Tencent / Firestorm

Firestorm is a Remote Shuffle Service, and provides the capability for Apache Spark and Apache Hadoop MapReduce applications to store shuffle data on remote servers
Other
252 stars 72 forks source link

[Minor] Prevent returning incomplete shuffle blocks #183

Closed zuston closed 2 years ago

zuston commented 2 years ago

What changes were proposed in this pull request?

The problem only occurs when wb.getMemoryUsed() > bufferSize and usedBytes.get() - inSendListBytes.get() > spillSize.

Although it doesn't seem to happen because of the logic, i think it should be optimized by using addAll to avoid confusion.

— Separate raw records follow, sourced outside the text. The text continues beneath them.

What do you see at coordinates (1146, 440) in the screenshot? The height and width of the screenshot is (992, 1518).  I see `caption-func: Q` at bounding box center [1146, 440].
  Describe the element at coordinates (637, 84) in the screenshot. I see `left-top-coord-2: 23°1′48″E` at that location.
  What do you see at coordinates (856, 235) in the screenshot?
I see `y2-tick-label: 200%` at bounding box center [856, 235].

Why are the changes needed?

Better code

Does this PR introduce any user-facing change?

No

How was this patch tested?

No need.

zuston commented 2 years ago

@jerqi Minor fix.

jerqi commented 2 years ago

Could you add the ut for this fix?

jerqi commented 2 years ago

And there is a flaky test that cause CI pipeline fake tests. We have submitted a pr to disable the test temporarily #184 . You can rebase master to avoid the failures which are caused by that flaky test.

zuston commented 2 years ago

I think this bug will not happen, so current test cases are enough.

The condition of wb.getMemoryUsed() > bufferSize and usedBytes.get() - inSendListBytes.get() > spillSize are mutually exclusive.

@jerqi If i'm wrong, please point it. Thanks.

jerqi commented 2 years ago

I think this bug will not happen, so current test cases are enough.

The condition of wb.getMemoryUsed() > bufferSize and usedBytes.get() - inSendListBytes.get() > spillSize are mutually exclusive.

@jerqi If i'm wrong, please point it. Thanks.

Yes, you're right. It will not happen. Please rebase master. If CI passed, I will merge it.